I'm fascinated by Jonah Goldberg's move to try sever conservatism's fate from that of President Bush by arguing that the President is not a conservative:
[T]here is one area where we can make somewhat useful comparisons between Nixon and Bush: their status as liberal Republicans...
Bush is certainly to the right of Nixon on many issues. But at the philosophical level, he shares the Nixonians' supreme confidence in the power of the state. Bush rejects limited government and many of the philosophical assumptions that underlie that position. He favors instead strong government. He believes, as he said in 2003, that when "somebody hurts, government has got to move." His compassionate conservatism shares with Nixon's moderate Republicanism a core faith that not only can the government love you, but it should spend money to prove its love. Beyond that, there seems to be no core set of principles that define Bush's approach, and therefore, much like Nixon, no clearly communicable message that explains why he does things other than political calculation and expediency.
The idea, of course, is to not let Bush's failure damage conservatism as a political movement. As Glenn Greenwald points out, however, conservatives happily claimed Bush as one of their own when he was popular even though he displayed some big government tendencies. But now that he's unpopular, it's likely we'll see more "Bush is not a conservative" rhetoric.
This rhetorical tactic is fascinating because it inverts what Democrats did after the debacle of the 1980/1984/1988 elections. Democrats started denying they were liberals, whereas conservatives today are denying that Republicans are conservatives.

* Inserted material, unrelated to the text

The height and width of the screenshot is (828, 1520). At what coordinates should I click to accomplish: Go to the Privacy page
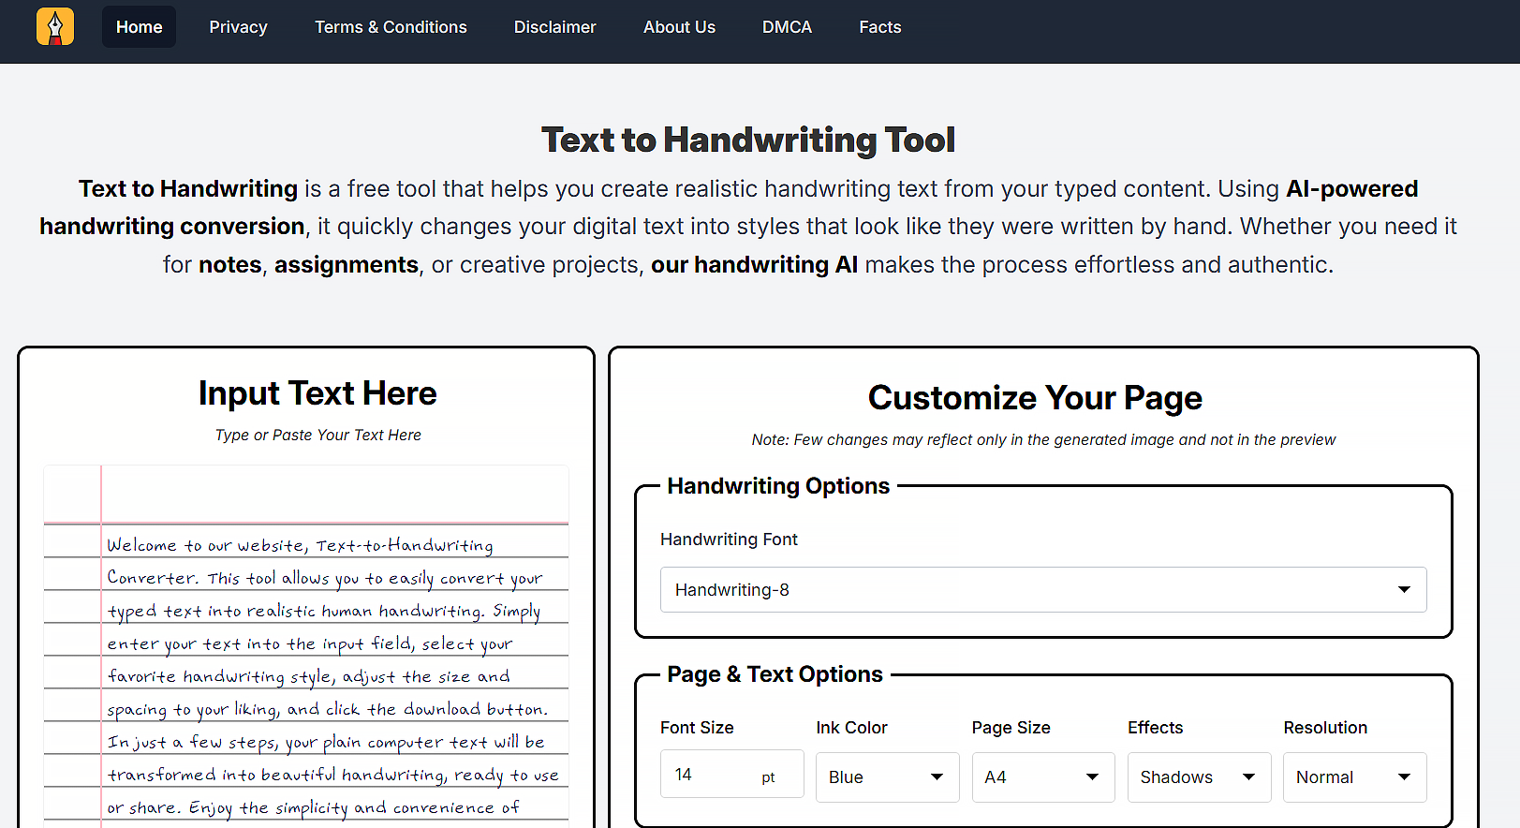(x=238, y=27)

It also conveniently reverses the way conservatives interpreted President Clinton's ideology. Every move toward the center that Clinton made was interpreted as a sign of political expediency that just masked his underlying liberalism. By contrast, President Bush's moves toward the center (education, prescription drugs, immigration, refusing to propose major budget cuts) are interpreted as revealing his true liberal tendencies.
The other absurd aspect of this is Goldberg's suggestion that Bush is unpopular because he's too liberal:
Perhaps this unnoticed fact [Bush's alleged liberalism on domestic issues] explains part of Bush's falling poll numbers more than most observers are willing to admit. The modern conservative movement, from Goldwater to Reagan, was formed as a backlash against Nixonism. Today, Reaganite conservatives make up a majority of the Republican party. If Bush held the Reaganite line on liberty at home the way he does on liberty abroad, he'd be in a lot better shape. After all, if Bush's own base supported him at their natural level, his job-approval numbers wouldn't be stellar, but they wouldn't have his enemies cackling, either.
USA Today/Gallup happened to ask a poll question about precisely this issue, and the results indicate exactly the opposite. 45% of Americans think Bush is too conservative, 28% think he's just about right, and only 19% think he's too liberal. Part of the most recent decline in Bush's poll numbers is certainly due to growing conservative discontent, but that's only because there's no one else left to alienate -- liberals and moderates already disapprove of Bush in massive numbers (according to USA Today/Gallup, 52% of conservatives approve of Bush, compared with 28% of moderates and 7% of liberals). If the President moved meaningfully toward the center, he'd almost surely gain in popularity. Conversely, moving further to the right would likely hurt his overall political standing. It's hard to imagine that more hard-edged conservatism would leave Bush in "a lot better shape," as Goldberg claims.